Немец покачал головой.
– Хотелось бы мне насолить ему… А вы, верно, были у Гарибальди?
– Был.
– Ну, что он? Ein famoser Kerl!..[446] Да ведь если б он мне не обещал целые три года, я бы иначе вел дела… Этого нельзя было ждать, нельзя… А что его рана?
– Кажется, ничего.
– Эдакая бестия, все скрыл и в последний день говорит: у меня уж есть товарищ-associe… Я вам, кажется, надоел?
– Совсем нет, только я немного устал, хочу спать, я встал в шесть часов, а теперь два с хвостиком.
– Да что же мне делать? Я ужасно обрадовался, когда вы взошли: ich habe so bei mir gedacht, der wird Rat schaffen.[447] Так не запечатывать заведения?
– Нет, а так как ему полюбилось в Париже, так вы ему завтра же напишите: «Заведение запечатано, когда вам угодно принимать его?» Вы увидите эффект, он бросит жену и игру на бирже, прискачет сюда и – и увидит, что заведение не заперто.
– Sapperlot! das ist eine idee – ausgezeichnet;[448] я пойду писать письмо.
– А я – спать. Gute Nacht.
– Schlafen Sie wohl.[449]
Я спрашиваю свечку. Хозяин подает ее собственноручно и объясняет, что ему нужно переговорить со мной. Словно я сделался духовником.

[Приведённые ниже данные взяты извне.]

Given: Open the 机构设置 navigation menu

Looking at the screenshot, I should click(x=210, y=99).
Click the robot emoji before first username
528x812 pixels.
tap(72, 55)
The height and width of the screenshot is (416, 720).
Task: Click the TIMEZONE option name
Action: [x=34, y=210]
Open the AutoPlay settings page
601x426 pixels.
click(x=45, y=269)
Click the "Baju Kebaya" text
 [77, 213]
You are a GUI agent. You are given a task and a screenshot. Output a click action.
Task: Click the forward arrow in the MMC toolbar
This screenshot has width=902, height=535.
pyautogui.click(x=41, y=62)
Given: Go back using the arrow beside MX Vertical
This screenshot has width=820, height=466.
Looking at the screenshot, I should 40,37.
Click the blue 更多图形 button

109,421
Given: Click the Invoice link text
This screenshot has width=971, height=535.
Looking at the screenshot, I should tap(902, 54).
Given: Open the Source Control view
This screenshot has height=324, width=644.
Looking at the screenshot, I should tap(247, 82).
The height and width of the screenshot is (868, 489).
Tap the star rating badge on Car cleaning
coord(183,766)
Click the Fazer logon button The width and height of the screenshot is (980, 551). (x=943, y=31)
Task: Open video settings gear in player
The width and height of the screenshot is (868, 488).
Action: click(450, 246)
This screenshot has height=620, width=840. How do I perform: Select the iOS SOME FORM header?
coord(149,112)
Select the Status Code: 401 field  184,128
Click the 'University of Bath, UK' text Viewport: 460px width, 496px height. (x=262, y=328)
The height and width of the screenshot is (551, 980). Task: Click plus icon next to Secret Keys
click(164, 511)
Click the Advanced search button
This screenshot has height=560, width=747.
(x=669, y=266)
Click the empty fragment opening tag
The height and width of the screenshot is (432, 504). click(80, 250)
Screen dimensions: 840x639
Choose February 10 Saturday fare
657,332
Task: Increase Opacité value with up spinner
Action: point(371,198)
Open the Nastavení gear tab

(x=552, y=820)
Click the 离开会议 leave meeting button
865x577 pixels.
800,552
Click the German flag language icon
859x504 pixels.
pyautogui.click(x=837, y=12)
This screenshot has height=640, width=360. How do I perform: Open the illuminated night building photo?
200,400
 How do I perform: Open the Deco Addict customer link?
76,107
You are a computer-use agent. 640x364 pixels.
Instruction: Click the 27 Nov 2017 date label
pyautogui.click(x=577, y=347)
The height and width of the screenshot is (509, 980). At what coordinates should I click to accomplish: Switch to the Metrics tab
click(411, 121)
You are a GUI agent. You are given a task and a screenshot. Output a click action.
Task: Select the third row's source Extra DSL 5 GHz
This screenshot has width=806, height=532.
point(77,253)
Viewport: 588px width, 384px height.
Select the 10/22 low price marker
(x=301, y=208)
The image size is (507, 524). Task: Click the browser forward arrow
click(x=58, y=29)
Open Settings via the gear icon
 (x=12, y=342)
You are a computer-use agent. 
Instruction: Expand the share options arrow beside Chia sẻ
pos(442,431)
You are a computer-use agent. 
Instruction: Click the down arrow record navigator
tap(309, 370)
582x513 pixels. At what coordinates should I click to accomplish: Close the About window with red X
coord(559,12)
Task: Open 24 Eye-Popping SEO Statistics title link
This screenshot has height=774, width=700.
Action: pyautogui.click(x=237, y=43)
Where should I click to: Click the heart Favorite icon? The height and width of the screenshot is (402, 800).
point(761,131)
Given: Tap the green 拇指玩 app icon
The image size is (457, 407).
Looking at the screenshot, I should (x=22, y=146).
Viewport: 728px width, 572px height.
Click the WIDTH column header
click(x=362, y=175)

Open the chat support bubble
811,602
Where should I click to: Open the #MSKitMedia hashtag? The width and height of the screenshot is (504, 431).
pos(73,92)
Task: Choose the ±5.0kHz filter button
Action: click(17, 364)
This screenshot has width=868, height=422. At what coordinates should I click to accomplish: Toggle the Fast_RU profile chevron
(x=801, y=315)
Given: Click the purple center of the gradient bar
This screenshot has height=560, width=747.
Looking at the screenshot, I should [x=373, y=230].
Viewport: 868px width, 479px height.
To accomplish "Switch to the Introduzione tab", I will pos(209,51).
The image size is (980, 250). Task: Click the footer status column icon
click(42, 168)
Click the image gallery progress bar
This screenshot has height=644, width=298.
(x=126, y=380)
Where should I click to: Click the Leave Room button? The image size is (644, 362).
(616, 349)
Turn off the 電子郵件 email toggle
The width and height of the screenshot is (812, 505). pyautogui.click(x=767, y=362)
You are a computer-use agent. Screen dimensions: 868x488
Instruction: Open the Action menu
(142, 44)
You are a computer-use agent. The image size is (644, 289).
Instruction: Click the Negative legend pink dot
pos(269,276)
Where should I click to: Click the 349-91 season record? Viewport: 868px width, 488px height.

– Что вам надобно? Оно немного поздно, но я готов.
– Несколько слов. Я вас хотел спросить, как вы думаете, если я завтра выставлю бюст Гарибальди, знаете, с цветами, с лавровым венком, ведь это будет очень хорошо? Я уж и о надписи думал. трехцветными буквами «Garibaldi – liberateur!».[450]
– Отчего же – можно! Только французское посольство запретит ходить в ваш ресторан французам, а они у вас с утра до ночи.
– Оно так… Но знаете, сколько денег зашибешь, выставивши бюст… а потом забудут…
– Смотрите, – заметил я, решительно вставая, чтоб идти, – не говорите никому: у вас украдут эту оригинальную мысль.
– Никому, никому ни слова. Что мы говорили, останется, я надеюсь, я прошу, между нами двумя.
– Не сомневайтесь, – и я отправился в нечистую спальню его.
Сим оканчивается мое первое свиданье с Гарибальди в 1864 году.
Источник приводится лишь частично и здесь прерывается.